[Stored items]
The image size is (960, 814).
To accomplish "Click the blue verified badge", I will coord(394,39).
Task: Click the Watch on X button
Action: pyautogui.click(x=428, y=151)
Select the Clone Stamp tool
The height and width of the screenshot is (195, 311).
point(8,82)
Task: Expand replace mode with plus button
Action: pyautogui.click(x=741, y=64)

### Instructions to follow
Write the data from above out again, exactly.

### Answer for the task
The image size is (960, 814).
To accomplish "Click the blue verified badge", I will coord(394,39).
Task: Click the Watch on X button
Action: pyautogui.click(x=428, y=151)
Select the Clone Stamp tool
The height and width of the screenshot is (195, 311).
point(8,82)
Task: Expand replace mode with plus button
Action: pyautogui.click(x=741, y=64)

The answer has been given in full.